Senà, 20 anni, del Senegal, aspetta di poter indossare la maglia del San Severo Calcio. “Da due mesi stiamo cercando di tesserare un ragazzo del Senegal, gli è scaduto il permesso di soggiorno e stiamo cercando di farglielo rinnovare”, spiega Dino Marino a l’Immediato.
L’ex consigliere regionale e patron della squadra calcistica della città dei campanili sui social ha rimarcato la storia di Anszou Cissé, che grazie al circuito virtuoso messo in piedi dalle associazioni che operano nel centro dall’amministrazione cittadina di Castelnuovo di Porto, era riuscito a tesserarsi nella squadra locale, la Castelnuovese, e giocava in prima categoria. Tutto questo fino agli effetti del decreto sicurezza e allo sgombero del campo.

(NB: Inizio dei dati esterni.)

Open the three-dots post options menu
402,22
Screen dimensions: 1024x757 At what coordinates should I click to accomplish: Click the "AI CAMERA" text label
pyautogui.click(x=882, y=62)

“Anszou Cissé, 19 anni, senegalese, 8 goal nella squadra locale. Il suo mister alla notizia ha pianto: insomma “grazie” a Salvini continua con successo il programma di disinserimento nella società dei migranti che si erano integrati. Vi racconto questo episodio, anche, perché come ATSanSevero, stiamo vivendo un dramma simile con un altro ragazzo senegalese che finora non siamo riusciti a tesserare, dopo due mesi per la burocrazia e per un permesso di soggiorno scaduto che potrebbe giustamente essere rinnovato ma che è incappato nelle norme già difficili da superare che sono diventate ancora più restrittive. La gestione di Salvini sta procurando illegalità e meno sicurezza, ma siamo testardi, ci riusciremo a dare una gioia ad un ragazzo che ha solo la colpa di essere nato in un posto meno fortunato del nostro”, ha scritto.
“L’ho tenuto a spese mie, può giocare – aggiunge alla nostra testata -. La questione è sia umanitaria sia calcistica, perché Senà è molto bravo. Ha giocato nelle Marche e in provincia di Varese, dove lavorava. Poi tramite una persona di Foggia sono riuscito a prenderlo. Abbiamo una residenza dove possono dormire 8 ragazzi. Si è allenato, ma per ora non può ancora giocare. Speriamo di poter raccontare bene la sua storia, se si concluderà”.